Cranberry Almond Granola Protein Balls

These no-bake, 5-ingredient Cranberry Almond Granola Protein Balls are made using Bob's Red Mill's Pan-Baked, Gluten-free granola. Super tasty and easy to make, they are the perfect on-the-go snack!

Course Breakfast, Protein, Snack, Snack Breakfast, Snacks, treat
Cuisine American
Keyword protein balls
Prep Time 10 minutes
Servings 20 balls
Calories 167 kcal
Author One Clever Chef


Whey Version

  • 1 bag Pan-Baked Cranberry Almond Granola Bob's Red Mill
  • 1 cup almond butter
  • 1/2 cup vanilla whey protein powder
  • 1/4 cup coconut flour
  • 1/2 cup unsweetened almond milk

Vegan Version (Coming very soon!)


  1. Line a baking sheet with parchment paper.

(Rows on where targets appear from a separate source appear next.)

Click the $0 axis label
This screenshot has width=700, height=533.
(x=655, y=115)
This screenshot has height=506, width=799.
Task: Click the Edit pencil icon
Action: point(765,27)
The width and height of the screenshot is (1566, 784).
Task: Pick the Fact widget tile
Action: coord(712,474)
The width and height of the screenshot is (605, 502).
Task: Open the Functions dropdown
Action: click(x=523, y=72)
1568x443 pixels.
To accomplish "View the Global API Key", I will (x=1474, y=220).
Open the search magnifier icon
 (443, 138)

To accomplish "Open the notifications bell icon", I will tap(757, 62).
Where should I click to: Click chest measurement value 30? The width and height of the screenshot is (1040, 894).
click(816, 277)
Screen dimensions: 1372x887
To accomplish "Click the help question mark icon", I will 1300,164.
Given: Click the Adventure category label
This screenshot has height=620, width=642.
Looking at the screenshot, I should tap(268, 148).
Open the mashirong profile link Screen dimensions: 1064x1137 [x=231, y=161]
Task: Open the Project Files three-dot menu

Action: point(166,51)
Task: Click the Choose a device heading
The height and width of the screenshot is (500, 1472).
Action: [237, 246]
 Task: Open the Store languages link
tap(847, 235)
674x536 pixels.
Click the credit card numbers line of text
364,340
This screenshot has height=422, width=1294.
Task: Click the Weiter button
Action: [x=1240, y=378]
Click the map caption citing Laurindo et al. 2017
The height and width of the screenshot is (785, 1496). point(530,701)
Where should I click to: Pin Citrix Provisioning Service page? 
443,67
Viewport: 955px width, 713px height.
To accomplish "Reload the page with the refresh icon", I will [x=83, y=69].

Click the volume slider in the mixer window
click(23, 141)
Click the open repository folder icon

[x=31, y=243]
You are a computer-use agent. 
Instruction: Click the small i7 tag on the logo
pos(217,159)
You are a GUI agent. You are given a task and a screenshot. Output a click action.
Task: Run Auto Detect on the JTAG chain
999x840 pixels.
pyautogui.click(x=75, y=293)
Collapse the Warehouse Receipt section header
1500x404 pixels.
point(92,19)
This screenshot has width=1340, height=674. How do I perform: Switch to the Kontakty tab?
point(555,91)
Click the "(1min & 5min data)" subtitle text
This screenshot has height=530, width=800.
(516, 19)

  2. Break the Clusters. Remove the air from the granola bag, then roll it gently using a rolling pin (or your fist/palm), to break the clusters.

  3. Stir Everything Together. Pour the whole bag into a large mixing bowl, add 1 cup almond butter, 1/2 cup vanilla whey protein powder, 1/4 cup coconut flour, and 1/2 cup unsweetened almond milk. Stir until well combined.

  4. Roll Into Balls. Roll the dough into 1 inch balls using your hands. I used a 1/8 cup measuring cup to make equally sized balls. Place the balls on the lined baking pan.

  5. Refrigerate. Place the balls in the refrigerator for 2 hours to set. (They will be oily at first, but will set in the fridge)

  6. Store. Place the balls in an airtight container. To be kept in the refrigerator for up to 7 days and in the freezer for up to 3 months.